YOUR OBJECTIVE:
Filter the entries, keeping every line with the word "computer".

Excerpts from a dataset
::::::
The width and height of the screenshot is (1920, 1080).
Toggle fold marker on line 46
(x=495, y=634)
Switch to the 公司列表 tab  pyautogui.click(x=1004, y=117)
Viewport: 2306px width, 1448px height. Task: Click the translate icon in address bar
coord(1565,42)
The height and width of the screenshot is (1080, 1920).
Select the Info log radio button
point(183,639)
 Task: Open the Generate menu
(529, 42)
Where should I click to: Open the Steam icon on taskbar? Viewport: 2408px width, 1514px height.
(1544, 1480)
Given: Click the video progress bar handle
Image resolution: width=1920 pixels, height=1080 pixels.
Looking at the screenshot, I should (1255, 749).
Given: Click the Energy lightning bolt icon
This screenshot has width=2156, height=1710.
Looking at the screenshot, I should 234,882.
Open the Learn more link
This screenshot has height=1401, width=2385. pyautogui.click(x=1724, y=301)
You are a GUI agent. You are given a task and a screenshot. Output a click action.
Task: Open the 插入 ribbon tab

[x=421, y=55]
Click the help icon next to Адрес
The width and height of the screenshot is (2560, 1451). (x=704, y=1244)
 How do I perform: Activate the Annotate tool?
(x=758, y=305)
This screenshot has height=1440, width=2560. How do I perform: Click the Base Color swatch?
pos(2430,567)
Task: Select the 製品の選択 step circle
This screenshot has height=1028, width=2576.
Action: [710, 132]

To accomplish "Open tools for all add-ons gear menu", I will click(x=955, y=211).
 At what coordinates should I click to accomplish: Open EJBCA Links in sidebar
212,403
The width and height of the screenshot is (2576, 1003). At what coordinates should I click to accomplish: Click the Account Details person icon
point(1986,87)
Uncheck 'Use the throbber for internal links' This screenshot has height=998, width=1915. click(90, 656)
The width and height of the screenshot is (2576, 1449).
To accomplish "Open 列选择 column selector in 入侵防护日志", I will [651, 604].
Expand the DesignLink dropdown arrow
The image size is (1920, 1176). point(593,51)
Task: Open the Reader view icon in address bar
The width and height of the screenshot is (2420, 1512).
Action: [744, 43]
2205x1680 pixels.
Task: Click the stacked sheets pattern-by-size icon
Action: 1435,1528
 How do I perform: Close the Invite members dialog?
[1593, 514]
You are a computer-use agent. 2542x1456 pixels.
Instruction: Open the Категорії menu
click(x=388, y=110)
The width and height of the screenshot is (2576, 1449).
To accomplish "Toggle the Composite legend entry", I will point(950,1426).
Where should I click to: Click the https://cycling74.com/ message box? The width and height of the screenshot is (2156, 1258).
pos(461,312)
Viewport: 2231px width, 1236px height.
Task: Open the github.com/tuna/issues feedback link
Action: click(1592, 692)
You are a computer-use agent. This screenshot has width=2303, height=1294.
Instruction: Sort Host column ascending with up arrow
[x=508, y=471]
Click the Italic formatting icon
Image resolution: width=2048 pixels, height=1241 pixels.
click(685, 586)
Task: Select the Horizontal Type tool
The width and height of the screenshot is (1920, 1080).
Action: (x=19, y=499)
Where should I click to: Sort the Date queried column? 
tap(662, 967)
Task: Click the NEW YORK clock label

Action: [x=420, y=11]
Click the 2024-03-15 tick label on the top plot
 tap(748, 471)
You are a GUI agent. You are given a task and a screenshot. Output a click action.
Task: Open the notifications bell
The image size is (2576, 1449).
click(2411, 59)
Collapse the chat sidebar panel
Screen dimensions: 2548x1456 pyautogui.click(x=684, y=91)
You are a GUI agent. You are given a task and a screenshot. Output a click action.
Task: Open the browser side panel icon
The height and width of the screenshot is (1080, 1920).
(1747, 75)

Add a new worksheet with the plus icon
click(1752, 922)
::::::
COMPLETED TASK:
You are a computer-use agent. 2542x1456 pixels.
You are a computer-use agent. This screenshot has width=2303, height=1294.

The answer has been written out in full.